Bio-based Terpolymers: Synthesis, Characterization, Wet-Spinning, and Evaluation as Geotextile

Abstract

Microplastics (MPs) are a priority environmental pollution issue worldwide due to their poor biodegradability and persistent contamination. Nowadays, there is a growing interest in the design of biopolymers as an alternative for the total or partial substitution of plastic materials that generate MPs. In this paper, new biodegradable terpolymers (BPAN) with starch (ST), chitosan (CS), acrylonitrile (AN), 2-hydroxy ethyl methacrylate (HEMA), and vinyl acetate (VA) have been synthesized with different chemical properties using suspension polymerization initiated by sodium bisulfite/ammonium persulfate. The effect of polymerization conditions, concentration, and types of monomers on the characteristics of BPAN was analyzed.

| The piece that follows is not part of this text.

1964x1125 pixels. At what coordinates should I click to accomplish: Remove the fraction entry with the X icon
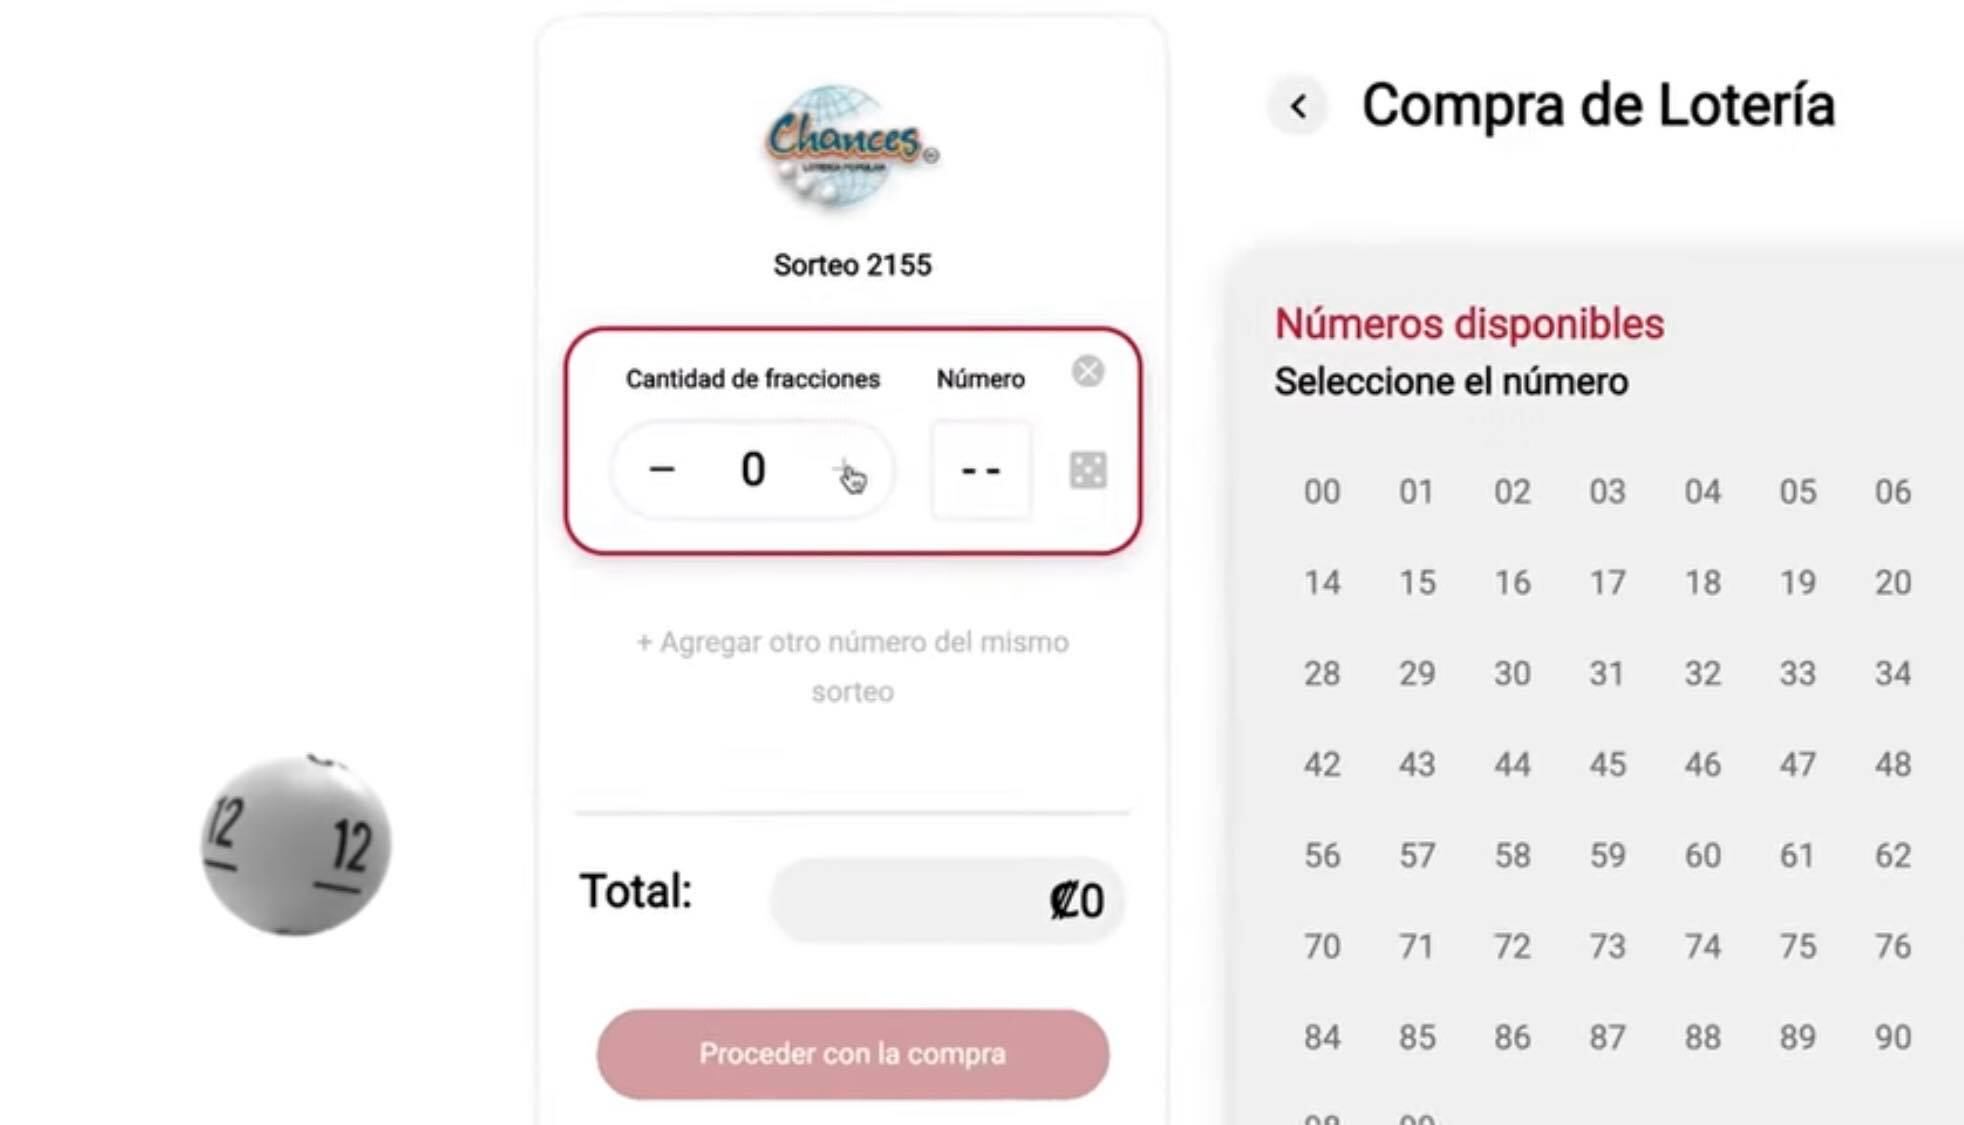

Cultured fungal and Burial test were used to test the biodegradability of a selected BPAN. Biodegradable fiber (BioF) from a BPAN was obtained by wet-spinning and used for the fabrication of geotextiles. The effective use of the geotextiles, on radish plant growth and soil moisture retention, was examined. The results showed that the polymerization system AN-HEMA-ST base provides good polymer conversion rate, high molecular weight, high moisture retention, and high grafting efficiency. The biodegradation of a film from a selected BPAN was observed by changes in coloration and fragmentation of small particles after 150 days of Burial test. Functional group changes from FTIR analysis confirmed the degradation. Fungal growth after 13 days of observation on sprayed BPAN also confirmed biodegradability. In addition, biocompatibility was observed by root growth on the surface of the BPAN film. With the AN-HEMA-ST based BPAN, a fiber with a linear density of 10.7 denier, tensile strength of 2.88 MPa, 10.71% elongation, and 88% moisture retention could be obtained. The use of geotextile from BioF increased soil moisture retention by about 100%. Biometric analysis of radish plants showed that in pots with geotextile, there was an increase of 62.12% in leaf length, 39.78% in leaf width, and 81.73% in leaf stem thickness, concerning the control experiments. The technical orientation for the synthesis, processing, and application of bio-based materials are the basis for the generation of new and better alternatives for sustainable engineering, environmental care, and regeneration of soils affected by PMs.